# Dataset entries:
## start

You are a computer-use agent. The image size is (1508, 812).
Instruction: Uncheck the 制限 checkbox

## end
## start

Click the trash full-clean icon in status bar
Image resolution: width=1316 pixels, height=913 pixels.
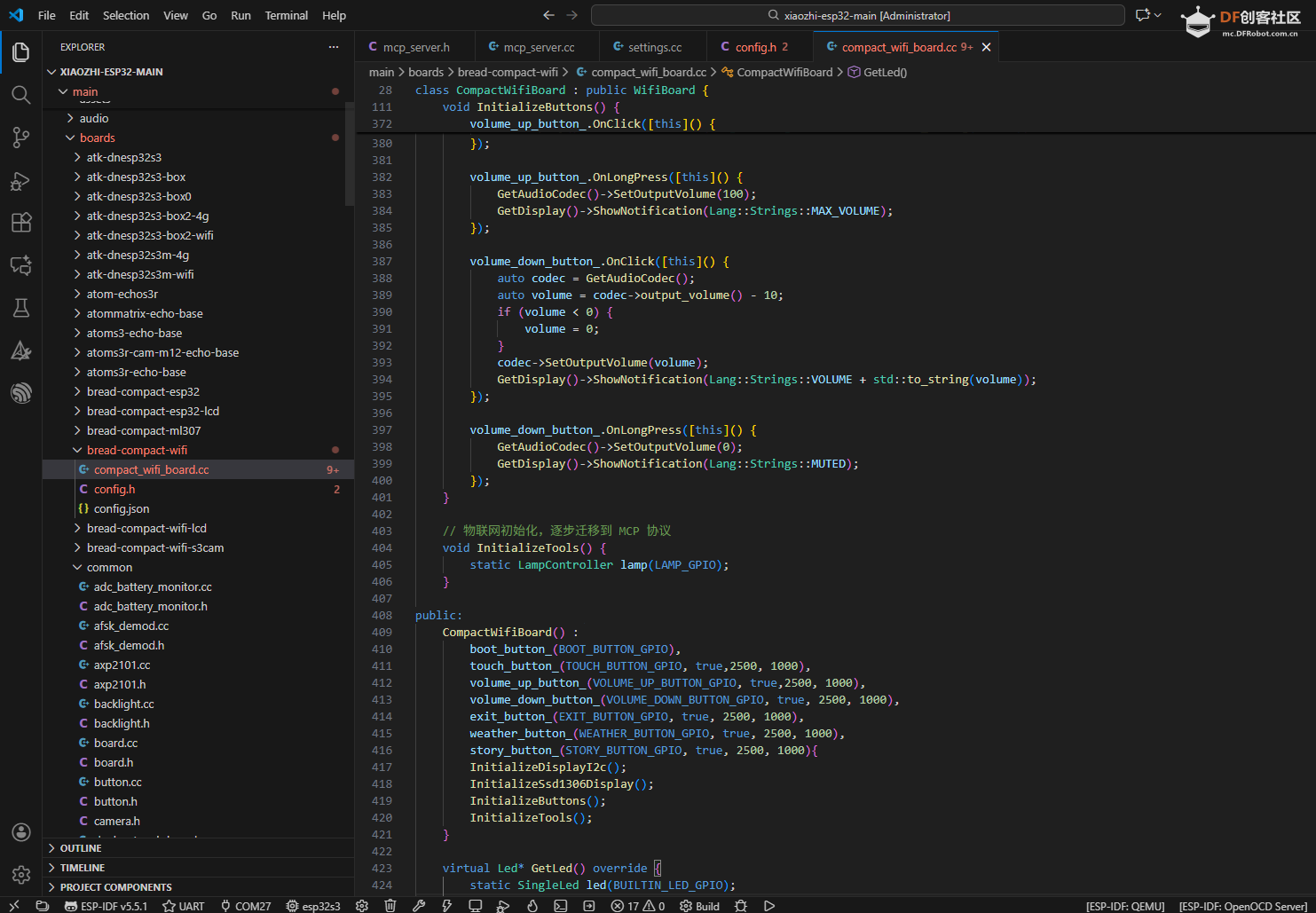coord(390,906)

## end

# Objective:
Reproduce word for word the stretch of the material from the line containing "Click the trash full-clean icon in status bar" through the line containing "coord(390,906)", both ends included. Omit the pictures from your answer.

# Solution to this problem:
Click the trash full-clean icon in status bar
Image resolution: width=1316 pixels, height=913 pixels.
coord(390,906)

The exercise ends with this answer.